HEY DUDE The youngest Dude Ranch owner ever

Posted on 12/04/2015 | About Colorado

Becky Atnip Damman, known as “Bex”, is not your average 27-year old. Recently she turned a life-long love of horses and her dream of living in the Colorado Rockies into reality, becoming the youngest individual in history, male or female, to own a western dude ranch.

Traditionally, there are only a few ways to break into the dude ranching world. Owners typically have either inherited the ranch or bought it after years of financial success in a different part of their lives. Damman’s story is both unique and an indication that traditions are changing. “Dude ranching has a certain allure that most other types of businesses can't touch. There's just something about cowboys, horses, and mountains that sing to your inner soul and attract like-minded people from all over the world,” says Damman. “But the landscape is changing and much of the conversation regarding the future of dude ranching is now being driven by women.”

Damman walks and talks like a Colorado cowgirl, but Colorado is not where she lived when she began her journey to become the youngest owner ever of a dude ranch. When she was the ripe old age of eight, her parents travelled with her and her sister from Greenfield, Tennessee, to a dude ranch near Gunnison. It was there that she started dreaming of a life on horseback. She persuaded her family to take her dude ranching again, and then, when she was 17, began working every summer as a wrangler, leading trail rides and entertaining guests from all over the world at Powderhorn Guest Ranch and then later at Rainbow Trout Ranch near Alamosa, Colorado. In her “winter life,” she attended Rhodes College in Memphis for an undergraduate degree in Religious Studies, received her Master’s in Coaching and Athletic Administration, and spent two years assistant coaching women’s basketball at the collegiate level. Even while she gained success as an assistant basketball coach, she yearned to get back to the mountains. Then an opportunity arose for Damman to lease and operate a dude ranch for a year in central Colorado and she grabbed it, leaving the world of basketball behind. The chance to run a ranch became her full-time commitment.

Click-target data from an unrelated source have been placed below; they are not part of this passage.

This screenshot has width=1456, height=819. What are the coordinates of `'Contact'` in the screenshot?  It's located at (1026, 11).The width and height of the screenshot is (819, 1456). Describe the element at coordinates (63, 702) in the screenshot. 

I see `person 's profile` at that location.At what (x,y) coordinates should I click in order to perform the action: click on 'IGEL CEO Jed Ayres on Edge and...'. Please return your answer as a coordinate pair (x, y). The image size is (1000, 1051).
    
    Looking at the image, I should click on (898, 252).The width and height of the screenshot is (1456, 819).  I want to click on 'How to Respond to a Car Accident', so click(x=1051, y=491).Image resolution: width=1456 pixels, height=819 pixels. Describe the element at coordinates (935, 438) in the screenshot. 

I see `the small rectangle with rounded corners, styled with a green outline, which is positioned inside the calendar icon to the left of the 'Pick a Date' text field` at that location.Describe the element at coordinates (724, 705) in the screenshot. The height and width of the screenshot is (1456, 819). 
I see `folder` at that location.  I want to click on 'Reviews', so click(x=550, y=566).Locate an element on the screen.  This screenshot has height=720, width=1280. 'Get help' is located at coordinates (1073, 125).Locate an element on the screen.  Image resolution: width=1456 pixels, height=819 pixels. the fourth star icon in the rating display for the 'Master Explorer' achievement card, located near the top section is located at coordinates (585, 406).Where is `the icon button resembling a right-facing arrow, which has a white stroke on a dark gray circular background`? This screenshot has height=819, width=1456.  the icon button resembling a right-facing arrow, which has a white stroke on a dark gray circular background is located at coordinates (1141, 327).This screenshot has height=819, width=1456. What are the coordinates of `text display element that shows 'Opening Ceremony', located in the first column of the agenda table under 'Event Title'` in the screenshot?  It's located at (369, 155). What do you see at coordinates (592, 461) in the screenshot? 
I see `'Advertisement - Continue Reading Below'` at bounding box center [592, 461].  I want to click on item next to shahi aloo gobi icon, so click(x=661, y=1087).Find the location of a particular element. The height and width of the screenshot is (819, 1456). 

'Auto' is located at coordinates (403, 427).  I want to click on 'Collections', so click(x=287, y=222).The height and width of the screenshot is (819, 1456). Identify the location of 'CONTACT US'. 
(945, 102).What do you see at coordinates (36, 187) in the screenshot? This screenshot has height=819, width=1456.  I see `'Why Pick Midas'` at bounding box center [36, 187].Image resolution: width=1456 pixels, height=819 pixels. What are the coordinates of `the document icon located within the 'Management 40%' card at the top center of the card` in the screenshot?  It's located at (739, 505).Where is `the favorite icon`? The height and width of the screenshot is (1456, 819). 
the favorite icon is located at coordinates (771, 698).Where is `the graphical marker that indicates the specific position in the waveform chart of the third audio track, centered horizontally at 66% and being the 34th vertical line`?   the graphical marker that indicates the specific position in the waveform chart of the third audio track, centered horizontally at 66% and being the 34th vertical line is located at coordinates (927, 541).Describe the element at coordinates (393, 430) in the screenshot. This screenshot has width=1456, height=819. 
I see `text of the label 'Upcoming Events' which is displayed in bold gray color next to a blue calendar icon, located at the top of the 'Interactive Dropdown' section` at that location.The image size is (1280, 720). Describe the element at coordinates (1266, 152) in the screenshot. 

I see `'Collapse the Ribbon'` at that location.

Toward the end of that lease, the Elk River Guest Ranch near Steamboat Springs, Colorado came on the market, and, after scraping together every dime and dollar she could, at the age of 26, Damman became the youngest dude ranch owner in history.

“What I didn’t know at eight was that dude ranching is far more than horseback riding in the mountains,” she explains. “In fact, it’s a lifestyle that’s much more about hospitality and people than it is about horses.”

These are exciting times for Damman, now having a full season under her belt. She feels as if she is perched on a precipice of change for the dude ranching industry. “We're now seeing ranches offer activities that you wouldn't expect; everything from hot air balloon rides, mountain biking, and spas to rope courses and zip lines. Dude ranch owners are resurrecting themselves and the industry by also becoming competitive in their marketing techniques, often embracing social media as a way to get their message out. And they’re doing all of the new things without sacrificing the reason we exist in the first place: to give guests the western, high country experience.” Bex Damman feels like she is at the right place at the right time. Her childhood memories motivate her to recreate that same sense of awe among her guests that she knew as a wide-eyed eight-year-old.

She wants her guests, both young and old, to love the mountains as much as she does. She hopes that her guests can bond with their horses in ways that enrich and energize their lives. It is also her hope that she can inspire new generations of young women looking to build their dreams in the world of dude ranching.